** Text for analysis **

^^^^^^^^

## The Functions of the Discrete Voter Model

This notebook implements the following $6$ subroutines for the **discrete voter model**:
1. `make_grid`: create a probabilistic grid: an $\mathbf{R}^n$ array of values, $\omega$, that all sum to $1$
2. `shift_weight`: shift weight in a grid in a reversible way
3. `expec_votes`: given a grid, a candidate, and a district description, output the expectation of votes that candidate received
4. `prob_votes`: given a grid, a candidate, a district description, and the observed vote outcomes, output the probability of seeing that outcome
5. `mcmc`: run a Markov Chain Monte Carlo method on a state space of grids
6. `hill_climb`: optimize the expectation or probability with gradient descent

### `make_grid`
Create a probabilistic grid: an $\mathbf{R}^n$ array of values, $\omega$, that all sum to $1$.

In [224]:
import numpy as np
from operator import mul
import functools
import random

In [14]:
def make_grid(num_groups, matrix_size, random=True):
    """
    Create a probabilistic grid.
    
    num_groups (int): the number of groups to be represented 
    matrix_size (int): the dimensions of the matrix
    random (bool): whether the grid should be initialized uniformly
    or randomly
    
    return: a probabilistic grid
    """
    shape = tuple([matrix_size] * num_groups)
    if random:
        matrix = np.random.rand(*shape)
    else:
        matrix = np.ones(shape)
    return matrix / matrix.sum()

In [62]:
test_grid = make_grid(3, 10)

### `shift_weight`
Shift weight in a grid in a reversible way.

In [232]:
def shift_weight(grid, shift_type="uniform", epsilon=0.01):
    """
    Shift the weight in a probabilistic grid.
    
    grid (NumPy array): the probabilistic grid to be perturbed
    shift_type (string): the type of shift to be done. One of:
        1. uniform (default): add a uniform random variable to each cell then re-normalize
        2. shuffle: shuffle the matrix (O(n))
        3. right: shift epsilon of weight to the right
        4. left: shift epsilon of weight to the left
    epsilon (float): the value to laterally shift the grid by
    
    return: a probabilistic grid
    """
    if shift_type == "shuffle":
        np.random.shuffle(grid)
        return grid
    elif shift_type == "right":
        rolled = np.roll(grid, 1, axis=1)
        return grid + (rolled * epsilon) - (grid * epsilon)
    elif shift_type == "left":
        rolled = np.roll(grid, -1, axis=1)
        return grid + (rolled * epsilon) - (grid * epsilon)
    else:
        new_grid = grid + np.random.uniform()
        return new_grid / new_grid.sum()

### `expec_votes`
Given a grid, a candidate, and a district description, output the expectation of votes that candidate received.

In [203]:
def get_vote_outcome(flat_index, grid, demo, print_stats=False):
    """
    Find the vote outcome of a given election
    for a candidate, with a given probabilistic
    grid.

^^^^^^^^

[Dataset entries]
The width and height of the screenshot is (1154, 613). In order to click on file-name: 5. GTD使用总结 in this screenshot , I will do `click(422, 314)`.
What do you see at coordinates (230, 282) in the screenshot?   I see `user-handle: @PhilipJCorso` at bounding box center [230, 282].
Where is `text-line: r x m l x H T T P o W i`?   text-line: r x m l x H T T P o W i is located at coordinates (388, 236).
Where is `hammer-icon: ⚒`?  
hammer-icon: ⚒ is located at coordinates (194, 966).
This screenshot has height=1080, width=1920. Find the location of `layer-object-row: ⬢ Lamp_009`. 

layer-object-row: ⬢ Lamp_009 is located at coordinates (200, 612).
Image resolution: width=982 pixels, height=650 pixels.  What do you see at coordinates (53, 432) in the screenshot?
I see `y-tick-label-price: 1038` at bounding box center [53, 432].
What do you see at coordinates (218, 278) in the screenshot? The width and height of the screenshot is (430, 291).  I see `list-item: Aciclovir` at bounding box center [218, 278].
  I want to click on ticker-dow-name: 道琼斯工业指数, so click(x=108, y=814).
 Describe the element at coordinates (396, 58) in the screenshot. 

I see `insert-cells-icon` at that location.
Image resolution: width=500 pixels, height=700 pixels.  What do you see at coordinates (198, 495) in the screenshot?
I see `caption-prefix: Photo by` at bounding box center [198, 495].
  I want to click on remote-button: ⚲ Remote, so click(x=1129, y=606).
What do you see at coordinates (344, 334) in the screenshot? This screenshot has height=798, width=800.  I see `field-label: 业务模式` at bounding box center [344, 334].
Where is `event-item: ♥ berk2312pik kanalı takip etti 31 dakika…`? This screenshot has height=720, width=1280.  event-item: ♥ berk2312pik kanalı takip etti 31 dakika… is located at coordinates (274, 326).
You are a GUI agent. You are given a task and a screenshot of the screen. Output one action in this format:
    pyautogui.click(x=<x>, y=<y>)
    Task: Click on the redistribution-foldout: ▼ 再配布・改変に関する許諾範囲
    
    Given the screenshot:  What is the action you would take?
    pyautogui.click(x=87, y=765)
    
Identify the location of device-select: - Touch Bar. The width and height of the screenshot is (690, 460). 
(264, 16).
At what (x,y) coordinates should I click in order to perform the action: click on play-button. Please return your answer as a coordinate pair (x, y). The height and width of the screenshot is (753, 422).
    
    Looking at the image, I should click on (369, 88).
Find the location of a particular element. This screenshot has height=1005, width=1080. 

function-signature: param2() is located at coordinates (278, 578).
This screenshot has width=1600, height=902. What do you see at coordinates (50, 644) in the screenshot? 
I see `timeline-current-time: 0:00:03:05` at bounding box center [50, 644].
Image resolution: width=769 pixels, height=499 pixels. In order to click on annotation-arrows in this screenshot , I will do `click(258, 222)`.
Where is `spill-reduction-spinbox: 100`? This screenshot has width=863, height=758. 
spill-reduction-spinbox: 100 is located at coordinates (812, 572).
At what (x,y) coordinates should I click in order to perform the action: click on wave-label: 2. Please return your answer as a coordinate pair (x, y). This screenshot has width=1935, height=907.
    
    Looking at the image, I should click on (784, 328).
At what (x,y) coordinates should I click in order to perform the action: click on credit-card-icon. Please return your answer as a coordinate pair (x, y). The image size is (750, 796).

^^^^^^^^

** Task instructions **
[1] Answer these questions about the discrete voter model notebook:
(a) What does `make_grid` divide the matrix by before returning it?
(b) What is the default value of `epsilon` in `shift_weight`?
(c) Which NumPy function does `shift_weight` call when `shift_type` is "shuffle"?
[2] Revise the discrete voter model notebook from "Shift the weight" through "the matrix (O(n))", and put "renormalize" wherever "re-normalize" appears.
[3] Pick up the discrete voter model notebook from the point where it stops, and continue writing it.

** Responses to the tasks **
[1]
(a) `matrix.sum()`
(b) 0.01
(c) `np.random.shuffle`

[2]
Shift the weight in a probabilistic grid.
    
    grid (NumPy array): the probabilistic grid to be perturbed
    shift_type (string): the type of shift to be done. One of:
        1. uniform (default): add a uniform random variable to each cell then renormalize
        2. shuffle: shuffle the matrix (O(n))

[3]
    flat_index (int): the flat index of the selected cell
    grid (NumPy array): the probabilistic grid for the precinct
    and candidate
    demo (dict): the demographics of the district
    print_stats (boolean): whether to print the statistics
    
    return: the expectation of the vote outcome for that cell
    """
    # Find the corresponding index
    index = np.unravel_index(flat_index, grid.shape)
    matrix_dim = grid.shape[0]
    
    if print_stats:
        print(f"The index is {index}.")
    
    # Calculate the vote outcomes given the cell selected
    
    vote_outcome = np.zeros(len(demo))
    
    for num, group in enumerate(demo):
        # Find the probabilities the cell represents for each group
        pct = index[num] / matrix_dim
        
        if print_stats:
            print(f"{int(pct * 100)}% of the {group} population voted for this candidate.")
            
        vote_outcome[num] += demo[group] * pct
        
    return np.sum(vote_outcome)

In [204]:
def expec_votes(grid, demo, print_all_stats=False):
    """
    Find the expectation of the vote outcome
    for a candidate, with a given probabilistic
    grid.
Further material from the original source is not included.